Saudi Aramco, a top energy supplier, vowed to further support the country's low-carbon transition on Tuesday with the establishment of the Nonmetallic Excellence and Innovation Center for Building Materials in Beijing.
Jointly set up by the company and the China Building Materials Academy, an institute under China National Building Material Group－the world's largest building materials manufacturer－the center aims to accelerate the application of nonmetallic materials for the construction and building industry, deploy future innovative technologies and create more sustainable solutions, the company said.
In comparison with conventional building materials, nonmetallic materials, which include petroleum-based polymers, are more durable and less expensive. They will play a key role in promoting low-carbon infrastructure in China, Saudi Aramco said.
"Over the past 30 years, our relations with Chinese partners have grown far beyond the buying and selling of crude oil to include investments in numerous sectors such as refining and petrochemicals, technology, research and development; and today in nonmetallic materials," said Aramco Asia President Anwar Al Hejazi.
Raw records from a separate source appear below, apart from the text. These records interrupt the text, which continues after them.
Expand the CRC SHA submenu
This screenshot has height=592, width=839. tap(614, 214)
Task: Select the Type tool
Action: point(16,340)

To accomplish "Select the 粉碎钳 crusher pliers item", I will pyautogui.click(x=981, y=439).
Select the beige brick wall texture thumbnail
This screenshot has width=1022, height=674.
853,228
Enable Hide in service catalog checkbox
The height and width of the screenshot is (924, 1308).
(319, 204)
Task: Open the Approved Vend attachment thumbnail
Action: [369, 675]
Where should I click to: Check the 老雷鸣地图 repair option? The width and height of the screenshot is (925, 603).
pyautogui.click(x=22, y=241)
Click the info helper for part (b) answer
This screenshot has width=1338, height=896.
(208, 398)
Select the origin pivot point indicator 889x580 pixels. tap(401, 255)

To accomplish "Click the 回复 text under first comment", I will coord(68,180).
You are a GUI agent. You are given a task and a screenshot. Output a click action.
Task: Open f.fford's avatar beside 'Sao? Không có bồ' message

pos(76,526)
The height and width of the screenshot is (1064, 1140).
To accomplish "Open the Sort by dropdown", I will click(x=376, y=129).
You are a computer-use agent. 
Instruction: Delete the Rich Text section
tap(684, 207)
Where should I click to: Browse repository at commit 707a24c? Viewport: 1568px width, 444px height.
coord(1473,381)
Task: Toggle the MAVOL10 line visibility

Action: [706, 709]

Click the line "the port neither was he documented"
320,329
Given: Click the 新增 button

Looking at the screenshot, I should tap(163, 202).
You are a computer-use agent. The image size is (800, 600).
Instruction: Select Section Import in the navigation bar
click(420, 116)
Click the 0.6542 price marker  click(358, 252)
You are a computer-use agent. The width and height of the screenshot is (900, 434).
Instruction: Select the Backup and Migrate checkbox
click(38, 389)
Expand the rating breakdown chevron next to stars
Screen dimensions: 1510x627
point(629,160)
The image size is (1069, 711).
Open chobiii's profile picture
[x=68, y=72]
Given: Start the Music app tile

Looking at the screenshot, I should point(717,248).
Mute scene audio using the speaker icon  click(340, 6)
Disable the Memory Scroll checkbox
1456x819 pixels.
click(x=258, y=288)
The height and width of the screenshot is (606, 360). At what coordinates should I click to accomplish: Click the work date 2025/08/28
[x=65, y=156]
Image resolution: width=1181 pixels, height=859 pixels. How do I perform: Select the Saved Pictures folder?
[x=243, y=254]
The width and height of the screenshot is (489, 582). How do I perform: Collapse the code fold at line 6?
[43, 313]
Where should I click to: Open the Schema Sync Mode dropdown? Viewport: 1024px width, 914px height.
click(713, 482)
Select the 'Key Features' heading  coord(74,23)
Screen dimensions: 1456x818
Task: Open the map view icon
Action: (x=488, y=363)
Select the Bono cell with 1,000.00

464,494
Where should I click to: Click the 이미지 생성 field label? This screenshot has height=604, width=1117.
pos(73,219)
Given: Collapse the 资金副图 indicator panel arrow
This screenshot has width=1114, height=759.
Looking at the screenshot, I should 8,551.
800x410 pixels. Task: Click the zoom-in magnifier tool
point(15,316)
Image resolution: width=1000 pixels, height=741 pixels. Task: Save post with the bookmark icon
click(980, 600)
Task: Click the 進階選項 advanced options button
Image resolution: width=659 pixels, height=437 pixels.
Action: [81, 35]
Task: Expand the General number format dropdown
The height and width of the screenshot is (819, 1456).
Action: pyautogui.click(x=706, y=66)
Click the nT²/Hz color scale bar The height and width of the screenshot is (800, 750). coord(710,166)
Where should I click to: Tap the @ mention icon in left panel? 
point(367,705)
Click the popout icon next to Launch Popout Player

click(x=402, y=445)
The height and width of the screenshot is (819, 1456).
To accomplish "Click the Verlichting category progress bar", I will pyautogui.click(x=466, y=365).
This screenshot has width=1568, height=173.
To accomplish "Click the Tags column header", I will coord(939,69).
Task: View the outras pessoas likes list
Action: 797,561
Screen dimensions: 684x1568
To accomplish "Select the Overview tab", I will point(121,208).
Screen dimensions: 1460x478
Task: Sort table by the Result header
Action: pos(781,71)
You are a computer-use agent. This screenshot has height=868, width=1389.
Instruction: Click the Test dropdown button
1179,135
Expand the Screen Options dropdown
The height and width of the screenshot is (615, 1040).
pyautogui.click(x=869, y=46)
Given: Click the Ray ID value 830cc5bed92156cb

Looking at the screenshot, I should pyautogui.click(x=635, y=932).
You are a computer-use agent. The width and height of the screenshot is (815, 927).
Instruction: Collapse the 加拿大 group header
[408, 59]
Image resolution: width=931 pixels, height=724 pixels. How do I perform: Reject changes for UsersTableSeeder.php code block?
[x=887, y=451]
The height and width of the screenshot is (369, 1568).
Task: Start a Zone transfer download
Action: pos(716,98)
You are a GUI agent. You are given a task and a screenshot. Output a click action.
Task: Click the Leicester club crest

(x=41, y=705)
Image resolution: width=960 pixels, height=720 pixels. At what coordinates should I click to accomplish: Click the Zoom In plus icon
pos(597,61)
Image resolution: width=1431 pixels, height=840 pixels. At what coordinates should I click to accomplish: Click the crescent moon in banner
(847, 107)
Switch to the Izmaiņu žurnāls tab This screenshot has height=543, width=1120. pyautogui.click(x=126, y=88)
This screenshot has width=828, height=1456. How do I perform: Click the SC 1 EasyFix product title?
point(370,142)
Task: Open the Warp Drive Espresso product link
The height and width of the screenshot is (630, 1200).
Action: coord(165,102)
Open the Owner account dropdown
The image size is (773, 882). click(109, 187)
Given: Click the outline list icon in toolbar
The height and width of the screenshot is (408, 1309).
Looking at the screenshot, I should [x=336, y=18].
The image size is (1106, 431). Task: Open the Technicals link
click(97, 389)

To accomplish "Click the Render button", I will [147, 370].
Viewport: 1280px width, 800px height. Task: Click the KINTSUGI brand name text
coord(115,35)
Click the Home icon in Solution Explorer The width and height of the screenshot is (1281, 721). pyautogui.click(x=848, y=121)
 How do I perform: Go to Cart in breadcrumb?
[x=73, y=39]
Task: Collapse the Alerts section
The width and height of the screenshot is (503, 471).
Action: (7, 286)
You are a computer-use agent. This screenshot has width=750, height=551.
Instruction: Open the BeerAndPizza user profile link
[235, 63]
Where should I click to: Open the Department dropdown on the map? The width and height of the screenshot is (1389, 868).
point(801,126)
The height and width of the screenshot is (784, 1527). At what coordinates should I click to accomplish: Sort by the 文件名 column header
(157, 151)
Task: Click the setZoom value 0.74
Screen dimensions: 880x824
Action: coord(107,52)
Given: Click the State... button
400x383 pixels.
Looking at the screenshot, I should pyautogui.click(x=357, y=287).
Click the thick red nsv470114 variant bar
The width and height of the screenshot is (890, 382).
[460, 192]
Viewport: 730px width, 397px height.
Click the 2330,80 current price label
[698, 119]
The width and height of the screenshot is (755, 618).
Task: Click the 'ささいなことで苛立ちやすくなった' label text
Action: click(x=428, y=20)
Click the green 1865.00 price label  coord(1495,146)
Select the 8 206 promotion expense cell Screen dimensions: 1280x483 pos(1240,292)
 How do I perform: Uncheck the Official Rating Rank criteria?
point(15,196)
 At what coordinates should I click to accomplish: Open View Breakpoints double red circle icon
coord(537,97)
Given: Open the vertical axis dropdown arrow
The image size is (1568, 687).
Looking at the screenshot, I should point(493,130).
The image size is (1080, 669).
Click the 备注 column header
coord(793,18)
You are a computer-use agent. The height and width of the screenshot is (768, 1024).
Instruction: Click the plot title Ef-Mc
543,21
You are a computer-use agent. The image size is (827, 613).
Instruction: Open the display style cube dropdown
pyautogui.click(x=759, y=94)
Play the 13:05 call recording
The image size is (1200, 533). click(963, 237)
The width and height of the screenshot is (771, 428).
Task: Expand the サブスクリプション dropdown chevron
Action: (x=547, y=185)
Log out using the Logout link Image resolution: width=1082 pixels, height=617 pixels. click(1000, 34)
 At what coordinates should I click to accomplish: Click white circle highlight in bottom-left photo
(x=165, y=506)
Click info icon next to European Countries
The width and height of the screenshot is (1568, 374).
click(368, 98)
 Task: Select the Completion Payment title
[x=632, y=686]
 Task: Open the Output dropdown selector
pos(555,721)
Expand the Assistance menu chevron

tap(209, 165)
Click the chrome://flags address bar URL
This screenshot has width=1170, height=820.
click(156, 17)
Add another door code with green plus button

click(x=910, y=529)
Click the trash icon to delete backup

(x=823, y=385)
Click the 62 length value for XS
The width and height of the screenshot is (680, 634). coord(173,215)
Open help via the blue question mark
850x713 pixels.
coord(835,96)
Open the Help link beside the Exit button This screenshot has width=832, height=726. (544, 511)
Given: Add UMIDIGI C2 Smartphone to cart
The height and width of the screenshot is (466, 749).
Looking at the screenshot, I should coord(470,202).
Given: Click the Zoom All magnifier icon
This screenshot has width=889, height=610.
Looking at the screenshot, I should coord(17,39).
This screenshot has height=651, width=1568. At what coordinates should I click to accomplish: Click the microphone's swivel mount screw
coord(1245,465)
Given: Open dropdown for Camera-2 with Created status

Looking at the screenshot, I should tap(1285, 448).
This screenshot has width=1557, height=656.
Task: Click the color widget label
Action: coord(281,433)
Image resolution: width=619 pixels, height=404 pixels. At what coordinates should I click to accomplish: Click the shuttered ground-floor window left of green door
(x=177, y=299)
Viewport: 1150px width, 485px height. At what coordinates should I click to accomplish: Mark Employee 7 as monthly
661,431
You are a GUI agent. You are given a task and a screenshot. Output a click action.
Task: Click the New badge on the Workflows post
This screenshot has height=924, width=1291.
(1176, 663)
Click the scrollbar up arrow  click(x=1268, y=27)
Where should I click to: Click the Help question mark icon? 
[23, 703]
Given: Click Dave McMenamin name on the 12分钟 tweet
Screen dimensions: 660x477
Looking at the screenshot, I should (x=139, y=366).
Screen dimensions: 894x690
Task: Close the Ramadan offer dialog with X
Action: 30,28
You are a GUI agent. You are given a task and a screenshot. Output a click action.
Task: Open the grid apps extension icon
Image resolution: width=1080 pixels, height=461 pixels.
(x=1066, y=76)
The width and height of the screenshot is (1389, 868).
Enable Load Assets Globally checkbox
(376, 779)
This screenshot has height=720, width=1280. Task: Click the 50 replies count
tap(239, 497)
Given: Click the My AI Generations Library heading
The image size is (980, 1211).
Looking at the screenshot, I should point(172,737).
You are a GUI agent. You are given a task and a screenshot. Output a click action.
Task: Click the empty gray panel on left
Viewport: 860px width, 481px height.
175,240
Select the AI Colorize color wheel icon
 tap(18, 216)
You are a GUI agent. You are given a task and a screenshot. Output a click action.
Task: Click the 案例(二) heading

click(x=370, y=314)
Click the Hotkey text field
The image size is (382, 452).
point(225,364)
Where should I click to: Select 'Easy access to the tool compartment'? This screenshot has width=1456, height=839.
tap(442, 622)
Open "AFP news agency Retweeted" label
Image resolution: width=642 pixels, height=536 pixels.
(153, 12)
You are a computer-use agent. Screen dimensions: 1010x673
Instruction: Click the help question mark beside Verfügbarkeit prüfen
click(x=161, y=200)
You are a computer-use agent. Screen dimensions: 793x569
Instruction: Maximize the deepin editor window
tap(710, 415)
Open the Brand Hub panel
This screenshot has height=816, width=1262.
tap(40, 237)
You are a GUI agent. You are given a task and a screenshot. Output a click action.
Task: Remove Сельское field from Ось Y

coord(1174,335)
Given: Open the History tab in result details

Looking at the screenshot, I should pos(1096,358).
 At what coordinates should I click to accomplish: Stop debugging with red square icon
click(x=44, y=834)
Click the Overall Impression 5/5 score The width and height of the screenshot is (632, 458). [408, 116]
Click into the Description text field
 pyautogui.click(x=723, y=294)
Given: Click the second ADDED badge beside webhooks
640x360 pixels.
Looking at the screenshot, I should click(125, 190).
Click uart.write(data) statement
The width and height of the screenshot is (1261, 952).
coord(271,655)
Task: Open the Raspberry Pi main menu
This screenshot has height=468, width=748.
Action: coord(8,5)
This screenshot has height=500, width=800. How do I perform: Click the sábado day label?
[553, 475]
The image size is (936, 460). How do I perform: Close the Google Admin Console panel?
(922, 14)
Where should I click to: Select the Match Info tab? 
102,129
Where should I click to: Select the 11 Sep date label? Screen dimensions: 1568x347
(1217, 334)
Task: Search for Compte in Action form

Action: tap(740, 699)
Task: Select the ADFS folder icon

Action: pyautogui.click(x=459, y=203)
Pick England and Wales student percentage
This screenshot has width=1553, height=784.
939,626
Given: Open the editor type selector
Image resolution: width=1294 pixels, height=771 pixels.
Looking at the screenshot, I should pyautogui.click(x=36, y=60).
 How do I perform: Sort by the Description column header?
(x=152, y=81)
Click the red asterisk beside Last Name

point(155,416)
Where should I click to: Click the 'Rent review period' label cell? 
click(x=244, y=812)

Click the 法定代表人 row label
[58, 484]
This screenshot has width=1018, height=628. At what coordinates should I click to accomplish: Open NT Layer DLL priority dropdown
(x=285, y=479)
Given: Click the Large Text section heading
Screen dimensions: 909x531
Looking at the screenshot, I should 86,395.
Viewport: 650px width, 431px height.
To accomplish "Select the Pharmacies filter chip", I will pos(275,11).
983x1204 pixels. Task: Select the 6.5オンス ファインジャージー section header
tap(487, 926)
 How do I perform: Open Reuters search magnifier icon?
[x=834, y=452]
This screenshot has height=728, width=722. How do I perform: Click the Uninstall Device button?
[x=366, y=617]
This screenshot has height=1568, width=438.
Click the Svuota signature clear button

Zhan Yanjing, vice-president of CNBM, said the inauguration of the center opens a new chapter for cooperation with Saudi Aramco, which can be regarded as a key measure for boosting the "dual circulation "development in the country.
The center should lead international development through innovation, share the best practices, enhance the independent innovation capabilities of both sides and promote innovation achievements to more markets participating in the Belt and Road Initiative, Zhan said.
An analyst said there are various potentials for nonmetallic materials in various fields, including the automotive sector, building and construction sector, and renewables.
"China's goal of achieving carbon neutrality by 2060 could boost demand for more advanced and low-carbon materials to be used in the construction and building industry, such as the new application of nonmetallic materials," said Zhu Yi, a senior analyst for metals and mining at Bloomberg Intelligence.
"As China's economy shifts from high-speed to high-quality growth, higher-end materials will be in great need," she said. "Supply-side reform has reduced low-end overcapacity, and the country aims to increase medium to high-end supplies through new technologies and innovation."
Saudi Aramco said the company looks forward to contributing more to China's economic development and common prosperity and aims to be side-by-side with its Chinese partners. It said earlier that ensuring the security of China's energy needs remains Saudi Aramco's highest priority, not just for the next five years but the next 50 years and beyond.